And I meant to say before that I suspect that this passage is mostly supported by Victorian imperialist snobbery.

By the way, Hinty has a very bad reputation in this country because his works are kept in publication by the most vile racist fundamentalists who hold him up as a shining example to youth. I've never read him, but when I was recently asked to publish a recommendation for Young Adult literature that set during the risorgimento I could find nothing else than his book on it. As a precaution, I put on a disclaimer to the effect the reader had to understand that he was Victorian and might tend to be racist. Was that actually warranted?

I think books exemplifying Victorian imperialism (as Henty's do) are probably always racist, because racism is in the nature of the beast. You will search in vain in the pages of By Sheer Pluck: a Tale of the Ashanti War for a Conradian critique of the imperialist enterprise, let alone an Achebe-esque one.

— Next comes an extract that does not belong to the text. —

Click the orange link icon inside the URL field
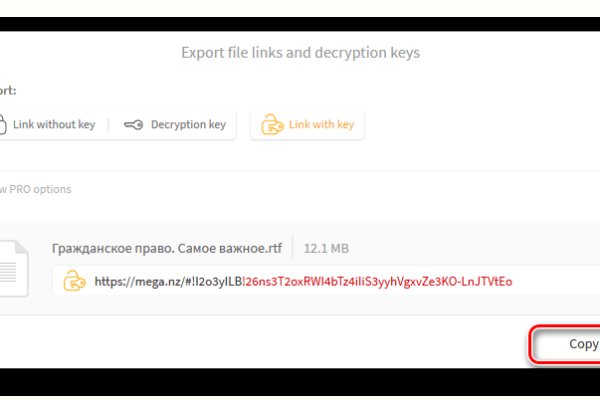This screenshot has height=400, width=600. coord(74,282)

Having said that, I think Henty was far more interested in promoting manliness, self-reliance and adventurousness - the qualities that tomorrow's imperialists would need - than he was in preaching a gospel of white superiority. It may be that your racist fundamentalists are finessing him somewhat for their own purposes.

I keep wanting to call them gladioli in the plural - I think the etymology is the same?

Gladiolus means "little sword"; it's a diminutive, like homunculus from homo or Marcellus from Marcus. Presumably from the shape of the flower-heads or the leaves.

Thank you! I think that was the fact rattling round my mental lumber room.

It is the same - gladioli look like swords.